Reverend Hunter was McDonald's great uncle. He's also been the family's spokesperson since McDonald was shot and killed by Officer Van Dyke. Now, he says Van Dyke's lawyers are trying to create their own narrative of what happened, one which doesn't match the facts: Sixteen shots at a teenager carrying a knife and walking away from the cops.
“This is clearly murder, this is clearly murder and the old additive, don't believe what your lying eyes see, does not apply, because this time we have a tape,” Hunter said.
Hunter says he's speaking out today only in the interests of justice.
“I’m certainly not going to do anything to try and influence anyone. I think that this tour, if it's nothing else, it is trying to write the narrative of what a juror should or shouldn't think,” Hunter said.
Attorney Jeff Neslund represented the McDonald Family in negotiations for a $5-million-dollar settlement with the city. He suggests Van Dyke's speaking out is trying to win over potential jurors before the trial even starts.
“I think it's a rather transparent attempt here to try to influence the jury pool. You go on this publicity tour a week before the trial starts. After asking for secrecy and filing everything under seal. I think it's a little obvious and transparent what the defense is trying to do here,” Neslund said.
Neslund says the McDonald family has difficulty hearing how tough the last few years have been for Van Dyke.
“They talk about the darkest day in his career? This is certainly the darkest day for the McDonald family as well,” Neslund said.
Community organizer William Calloway, who's helping to organize protests outside the Van Dyke courtroom next week, calls Van Dyke's interviews nothing more than “a sympathy tour.”
“He's a racist, murdering cop. He belongs in prison for the rest of his life as far as I’m concerned, as far as my community is concerned,” Calloway said.
Calloway says he listened to Van Dyke's interview and heard nothing to convince him that the officer did not commit first-degree murder when he fired sixteen shots at the 17-year-old teenager.

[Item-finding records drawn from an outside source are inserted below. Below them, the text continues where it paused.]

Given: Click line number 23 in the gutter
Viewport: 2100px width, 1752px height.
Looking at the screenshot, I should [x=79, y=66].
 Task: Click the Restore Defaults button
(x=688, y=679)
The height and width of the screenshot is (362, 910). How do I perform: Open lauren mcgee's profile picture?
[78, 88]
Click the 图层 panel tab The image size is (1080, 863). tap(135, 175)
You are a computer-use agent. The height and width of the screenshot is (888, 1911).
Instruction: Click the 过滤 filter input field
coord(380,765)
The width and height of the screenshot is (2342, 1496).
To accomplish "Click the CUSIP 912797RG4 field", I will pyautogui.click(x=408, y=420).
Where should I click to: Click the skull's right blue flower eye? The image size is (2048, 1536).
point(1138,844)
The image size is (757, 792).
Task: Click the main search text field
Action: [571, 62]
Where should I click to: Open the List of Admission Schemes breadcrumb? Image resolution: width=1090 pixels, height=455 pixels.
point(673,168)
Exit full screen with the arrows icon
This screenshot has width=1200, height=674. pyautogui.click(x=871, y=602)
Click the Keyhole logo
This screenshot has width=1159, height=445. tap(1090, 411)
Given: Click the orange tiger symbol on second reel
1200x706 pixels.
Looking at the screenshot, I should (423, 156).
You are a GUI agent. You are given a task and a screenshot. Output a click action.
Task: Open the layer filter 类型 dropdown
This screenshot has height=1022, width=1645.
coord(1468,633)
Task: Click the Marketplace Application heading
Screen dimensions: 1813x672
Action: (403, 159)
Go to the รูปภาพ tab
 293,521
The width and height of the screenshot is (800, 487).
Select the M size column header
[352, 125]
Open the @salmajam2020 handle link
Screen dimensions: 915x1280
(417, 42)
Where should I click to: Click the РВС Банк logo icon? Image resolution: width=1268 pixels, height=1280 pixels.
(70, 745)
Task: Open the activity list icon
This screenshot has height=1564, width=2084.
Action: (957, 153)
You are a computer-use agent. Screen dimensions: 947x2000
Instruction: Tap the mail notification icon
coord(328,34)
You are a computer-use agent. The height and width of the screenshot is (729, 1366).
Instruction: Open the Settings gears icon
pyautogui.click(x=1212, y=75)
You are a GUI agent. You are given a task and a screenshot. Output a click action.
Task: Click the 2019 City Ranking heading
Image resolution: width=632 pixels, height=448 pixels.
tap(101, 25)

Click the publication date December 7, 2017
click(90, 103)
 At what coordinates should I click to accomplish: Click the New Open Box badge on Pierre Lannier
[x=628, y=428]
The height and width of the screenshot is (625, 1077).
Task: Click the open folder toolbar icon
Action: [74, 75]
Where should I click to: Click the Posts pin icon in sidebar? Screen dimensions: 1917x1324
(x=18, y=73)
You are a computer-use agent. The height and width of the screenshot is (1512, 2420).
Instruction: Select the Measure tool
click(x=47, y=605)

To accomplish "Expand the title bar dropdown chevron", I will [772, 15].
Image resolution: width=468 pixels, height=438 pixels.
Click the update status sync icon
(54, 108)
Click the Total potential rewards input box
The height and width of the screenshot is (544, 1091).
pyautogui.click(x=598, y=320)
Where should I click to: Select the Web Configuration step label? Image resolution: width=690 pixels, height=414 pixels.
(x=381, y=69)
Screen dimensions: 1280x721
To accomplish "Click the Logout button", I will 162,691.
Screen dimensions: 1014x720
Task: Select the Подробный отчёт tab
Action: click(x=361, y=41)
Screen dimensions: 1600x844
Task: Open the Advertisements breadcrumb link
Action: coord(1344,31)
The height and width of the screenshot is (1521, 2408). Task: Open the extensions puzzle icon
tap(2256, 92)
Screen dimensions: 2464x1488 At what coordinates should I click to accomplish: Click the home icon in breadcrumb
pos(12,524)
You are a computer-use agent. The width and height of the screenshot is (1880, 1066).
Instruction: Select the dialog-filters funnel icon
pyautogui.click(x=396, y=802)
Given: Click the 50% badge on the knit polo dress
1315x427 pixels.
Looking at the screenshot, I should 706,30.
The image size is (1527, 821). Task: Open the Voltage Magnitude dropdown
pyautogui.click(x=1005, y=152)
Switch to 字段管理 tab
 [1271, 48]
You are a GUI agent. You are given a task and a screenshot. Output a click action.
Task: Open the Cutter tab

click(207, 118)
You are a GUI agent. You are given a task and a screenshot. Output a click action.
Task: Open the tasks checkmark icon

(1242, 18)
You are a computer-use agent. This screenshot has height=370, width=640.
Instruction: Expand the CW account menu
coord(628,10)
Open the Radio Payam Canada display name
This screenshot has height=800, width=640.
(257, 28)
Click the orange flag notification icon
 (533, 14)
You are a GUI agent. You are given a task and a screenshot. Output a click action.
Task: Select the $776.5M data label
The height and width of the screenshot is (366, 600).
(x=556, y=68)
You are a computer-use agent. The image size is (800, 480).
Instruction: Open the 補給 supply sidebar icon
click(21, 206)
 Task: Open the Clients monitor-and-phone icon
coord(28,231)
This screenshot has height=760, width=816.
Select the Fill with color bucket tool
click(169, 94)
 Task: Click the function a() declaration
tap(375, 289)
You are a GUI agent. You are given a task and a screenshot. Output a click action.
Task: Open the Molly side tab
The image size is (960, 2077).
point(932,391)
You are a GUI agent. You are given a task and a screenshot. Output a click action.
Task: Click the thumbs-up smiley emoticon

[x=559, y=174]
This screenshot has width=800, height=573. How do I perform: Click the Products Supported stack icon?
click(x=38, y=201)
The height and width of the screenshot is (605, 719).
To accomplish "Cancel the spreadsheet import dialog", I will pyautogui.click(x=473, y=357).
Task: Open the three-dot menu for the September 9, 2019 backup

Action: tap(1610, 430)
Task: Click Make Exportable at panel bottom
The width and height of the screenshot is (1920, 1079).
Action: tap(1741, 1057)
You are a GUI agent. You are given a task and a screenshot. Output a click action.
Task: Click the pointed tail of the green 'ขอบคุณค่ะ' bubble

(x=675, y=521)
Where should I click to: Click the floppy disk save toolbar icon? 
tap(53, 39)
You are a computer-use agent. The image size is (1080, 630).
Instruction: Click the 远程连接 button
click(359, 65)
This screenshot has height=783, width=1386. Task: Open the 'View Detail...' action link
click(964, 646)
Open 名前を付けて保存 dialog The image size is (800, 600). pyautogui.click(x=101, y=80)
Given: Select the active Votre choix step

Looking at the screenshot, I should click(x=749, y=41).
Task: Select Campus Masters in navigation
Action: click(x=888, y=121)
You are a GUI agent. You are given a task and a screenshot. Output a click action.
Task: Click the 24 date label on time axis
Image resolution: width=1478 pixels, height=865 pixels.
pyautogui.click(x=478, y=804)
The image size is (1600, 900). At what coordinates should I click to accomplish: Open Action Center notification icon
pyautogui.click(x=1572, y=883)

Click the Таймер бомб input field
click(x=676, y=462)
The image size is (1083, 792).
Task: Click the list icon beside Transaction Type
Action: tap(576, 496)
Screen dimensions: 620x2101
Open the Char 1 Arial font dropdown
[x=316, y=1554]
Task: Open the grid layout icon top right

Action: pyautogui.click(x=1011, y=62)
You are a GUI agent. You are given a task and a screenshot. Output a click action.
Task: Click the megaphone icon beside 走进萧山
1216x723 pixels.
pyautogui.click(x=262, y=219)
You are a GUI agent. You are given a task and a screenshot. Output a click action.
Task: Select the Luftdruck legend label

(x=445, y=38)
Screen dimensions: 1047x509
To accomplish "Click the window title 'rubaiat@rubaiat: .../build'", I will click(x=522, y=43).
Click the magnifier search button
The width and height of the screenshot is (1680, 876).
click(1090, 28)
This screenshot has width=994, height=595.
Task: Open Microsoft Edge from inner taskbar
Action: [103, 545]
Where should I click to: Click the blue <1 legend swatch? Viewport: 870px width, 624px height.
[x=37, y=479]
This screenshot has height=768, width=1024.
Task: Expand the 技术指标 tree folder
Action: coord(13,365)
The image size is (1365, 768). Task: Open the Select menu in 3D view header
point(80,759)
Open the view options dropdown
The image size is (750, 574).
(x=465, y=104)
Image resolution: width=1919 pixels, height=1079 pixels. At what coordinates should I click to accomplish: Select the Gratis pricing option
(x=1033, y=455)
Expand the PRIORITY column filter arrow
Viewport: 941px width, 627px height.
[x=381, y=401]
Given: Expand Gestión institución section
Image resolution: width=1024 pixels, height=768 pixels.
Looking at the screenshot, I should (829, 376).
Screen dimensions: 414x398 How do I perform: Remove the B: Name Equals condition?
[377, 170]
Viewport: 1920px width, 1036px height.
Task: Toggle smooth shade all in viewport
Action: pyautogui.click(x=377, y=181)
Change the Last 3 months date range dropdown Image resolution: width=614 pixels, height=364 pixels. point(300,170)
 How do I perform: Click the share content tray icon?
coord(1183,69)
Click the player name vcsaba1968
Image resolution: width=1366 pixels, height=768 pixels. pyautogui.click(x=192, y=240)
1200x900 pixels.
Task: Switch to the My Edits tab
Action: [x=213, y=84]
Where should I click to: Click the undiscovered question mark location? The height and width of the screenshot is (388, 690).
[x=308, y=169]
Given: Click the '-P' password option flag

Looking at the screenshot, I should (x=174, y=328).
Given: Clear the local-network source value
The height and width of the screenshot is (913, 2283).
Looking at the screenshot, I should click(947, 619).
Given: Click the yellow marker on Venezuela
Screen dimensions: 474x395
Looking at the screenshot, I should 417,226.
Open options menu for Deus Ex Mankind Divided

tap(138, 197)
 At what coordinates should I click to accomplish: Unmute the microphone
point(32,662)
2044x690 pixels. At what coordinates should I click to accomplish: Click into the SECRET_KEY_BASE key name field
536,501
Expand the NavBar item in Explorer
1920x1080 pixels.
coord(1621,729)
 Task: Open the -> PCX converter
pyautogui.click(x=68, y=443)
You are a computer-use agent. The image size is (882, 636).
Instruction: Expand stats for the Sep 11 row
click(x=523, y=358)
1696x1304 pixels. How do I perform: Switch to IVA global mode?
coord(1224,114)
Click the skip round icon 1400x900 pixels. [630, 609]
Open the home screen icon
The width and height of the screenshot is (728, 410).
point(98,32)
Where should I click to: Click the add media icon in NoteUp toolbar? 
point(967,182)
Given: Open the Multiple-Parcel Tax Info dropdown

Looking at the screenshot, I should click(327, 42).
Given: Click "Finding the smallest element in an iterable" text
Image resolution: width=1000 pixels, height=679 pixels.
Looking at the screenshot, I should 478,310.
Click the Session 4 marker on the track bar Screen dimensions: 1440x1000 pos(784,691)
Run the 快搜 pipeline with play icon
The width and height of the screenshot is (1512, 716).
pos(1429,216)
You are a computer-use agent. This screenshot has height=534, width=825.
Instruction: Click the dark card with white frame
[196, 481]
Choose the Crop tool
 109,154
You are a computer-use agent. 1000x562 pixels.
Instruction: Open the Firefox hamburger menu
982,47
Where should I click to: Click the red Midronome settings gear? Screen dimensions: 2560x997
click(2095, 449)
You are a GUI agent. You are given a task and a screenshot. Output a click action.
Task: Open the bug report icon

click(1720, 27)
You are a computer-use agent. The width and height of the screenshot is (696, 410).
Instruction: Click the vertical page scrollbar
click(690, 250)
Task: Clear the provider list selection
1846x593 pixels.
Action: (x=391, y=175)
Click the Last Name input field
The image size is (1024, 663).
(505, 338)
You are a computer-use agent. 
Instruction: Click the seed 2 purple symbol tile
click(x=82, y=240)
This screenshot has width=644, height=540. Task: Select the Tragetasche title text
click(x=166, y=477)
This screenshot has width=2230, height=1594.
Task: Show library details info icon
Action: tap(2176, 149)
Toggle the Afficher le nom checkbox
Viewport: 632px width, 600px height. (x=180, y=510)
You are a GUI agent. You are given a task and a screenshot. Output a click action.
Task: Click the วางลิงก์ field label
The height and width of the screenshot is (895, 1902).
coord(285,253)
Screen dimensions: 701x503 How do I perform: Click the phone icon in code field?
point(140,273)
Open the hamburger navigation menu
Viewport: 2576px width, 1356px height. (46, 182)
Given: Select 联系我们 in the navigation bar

Calloway does not believe that Van Dyke's words are sincere.
“I don't feel he's genuine. I don’t feel that he has any remorse for what he did to Laquan McDonald on that October night. None whatsoever,” Calloway said.
A spokesman for the McDonald family says that without ever meeting Van Dyke, they can't know whether his feelings are genuine, but they do believe Van Dyke committed murder and they hope justice is done.